Molecular Switches That Decide Brain Cell Survival: Phosphorylation Dependent Control of Inflammation and Cell Fate at the Blood–Brain Barrier

Yufeng Wei

College: Hennings College of Science Mathematics and Technology

Department: Chemistry & Physics

Abstract:

The blood–brain barrier is a critical protective interface that shields the brain from toxins, pathogens, and inflammatory damage. Disruption of this barrier is increasingly recognized as a contributing factor in neurological disorders associated with HIV infection, substance abuse, and chronic inflammation. This study investigates how cellular signaling events regulate the fate of human brain microvascular endothelial cells, a key cellular component of the blood–brain barrier.We focused on phosphorylation, a common molecular modification that acts as a regulatory “switch” controlling protein function. Using a combination of biochemical, structural, computational, and gene expression approaches, we examined how phosphorylation of the signaling protein PEA 15 alters its molecular interactions and downstream cellular outcomes following exposure to substances of abuse and the HIV 1 Tat protein. Structural modeling and molecular simulations revealed that phosphorylation induces distinct conformational changes in PEA 15, redirecting its binding partners and signaling pathways.
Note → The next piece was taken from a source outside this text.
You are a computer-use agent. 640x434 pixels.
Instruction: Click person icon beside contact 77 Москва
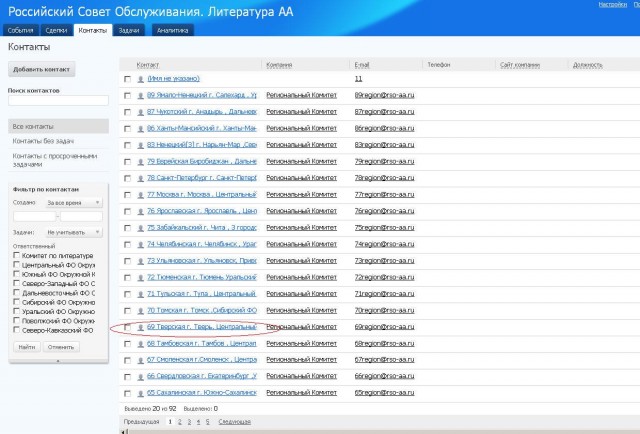[x=140, y=194]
To assess the cellular consequences of these changes, we analyzed gene expression profiles associated with programmed cell death and inflammation.Our findings reveal an unexpected molecular landscape in which HIV-1 and substances of abuse suppress the expression of key apoptotic and pyroptotic genes, while simultaneously enhancing pro-inflammatory cytokine signaling. This uncoupling of cell death pathways from inflammatory activation suggests a previously underappreciated mechanism by which endothelial cells may survive while promoting chronic inflammation at the blood–brain barrier.Together, these results identify phosphorylation-dependent signaling as a critical regulator of brain endothelial cell fate and inflammatory responses. This work provides new insight into how HIV infection and substance abuse may compromise brain health and highlights molecular signaling switches as potential therapeutic targets for preventing neurovascular dysfunction and neuroinflammation.